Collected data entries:
______________________________

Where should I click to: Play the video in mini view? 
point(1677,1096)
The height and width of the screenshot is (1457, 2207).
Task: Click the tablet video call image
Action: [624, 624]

______________________________

**Directions:** Please restate every line of the records exactly.

**Result:**
Where should I click to: Play the video in mini view? 
point(1677,1096)
The height and width of the screenshot is (1457, 2207).
Task: Click the tablet video call image
Action: [624, 624]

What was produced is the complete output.